In the listing that follows, how many lines contain the string "computer"? Provide only the number.

## Dataset entries
=======
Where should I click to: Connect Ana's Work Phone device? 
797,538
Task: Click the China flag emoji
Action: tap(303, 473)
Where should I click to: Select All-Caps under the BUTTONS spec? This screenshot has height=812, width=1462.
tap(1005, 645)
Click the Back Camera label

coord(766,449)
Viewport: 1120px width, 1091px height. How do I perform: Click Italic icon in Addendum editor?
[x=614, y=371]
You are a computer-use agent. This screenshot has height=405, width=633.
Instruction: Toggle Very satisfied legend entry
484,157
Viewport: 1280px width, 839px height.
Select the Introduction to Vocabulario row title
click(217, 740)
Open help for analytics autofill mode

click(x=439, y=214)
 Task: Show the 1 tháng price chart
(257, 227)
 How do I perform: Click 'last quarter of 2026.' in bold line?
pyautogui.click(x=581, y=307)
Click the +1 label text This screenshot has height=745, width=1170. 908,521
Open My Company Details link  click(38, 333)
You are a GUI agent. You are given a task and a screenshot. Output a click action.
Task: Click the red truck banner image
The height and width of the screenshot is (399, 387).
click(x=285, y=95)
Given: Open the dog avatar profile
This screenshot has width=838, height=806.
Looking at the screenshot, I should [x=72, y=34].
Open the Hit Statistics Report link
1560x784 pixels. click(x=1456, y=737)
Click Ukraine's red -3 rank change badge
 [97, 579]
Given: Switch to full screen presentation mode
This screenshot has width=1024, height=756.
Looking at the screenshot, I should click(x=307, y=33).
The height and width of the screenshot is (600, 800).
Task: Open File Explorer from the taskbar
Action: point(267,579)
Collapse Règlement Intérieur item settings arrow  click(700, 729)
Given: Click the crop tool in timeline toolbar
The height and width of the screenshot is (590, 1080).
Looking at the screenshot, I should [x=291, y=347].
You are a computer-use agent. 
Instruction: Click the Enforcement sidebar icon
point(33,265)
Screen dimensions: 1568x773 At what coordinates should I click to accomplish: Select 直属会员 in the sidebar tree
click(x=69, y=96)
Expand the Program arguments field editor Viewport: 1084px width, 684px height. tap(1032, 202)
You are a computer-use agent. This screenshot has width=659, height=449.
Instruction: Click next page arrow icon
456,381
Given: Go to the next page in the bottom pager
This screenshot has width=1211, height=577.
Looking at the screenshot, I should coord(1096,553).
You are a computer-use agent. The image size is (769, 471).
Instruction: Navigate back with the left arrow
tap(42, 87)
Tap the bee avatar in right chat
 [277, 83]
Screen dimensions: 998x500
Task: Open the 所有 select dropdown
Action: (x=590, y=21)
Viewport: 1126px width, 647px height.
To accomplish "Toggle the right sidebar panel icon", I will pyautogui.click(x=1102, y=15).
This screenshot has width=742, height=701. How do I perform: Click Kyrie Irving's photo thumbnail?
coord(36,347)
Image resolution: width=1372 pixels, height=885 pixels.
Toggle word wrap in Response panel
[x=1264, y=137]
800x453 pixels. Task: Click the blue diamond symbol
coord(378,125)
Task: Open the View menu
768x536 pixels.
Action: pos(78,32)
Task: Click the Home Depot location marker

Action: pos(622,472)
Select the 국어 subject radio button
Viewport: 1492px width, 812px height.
=======
## Answer to the problem
4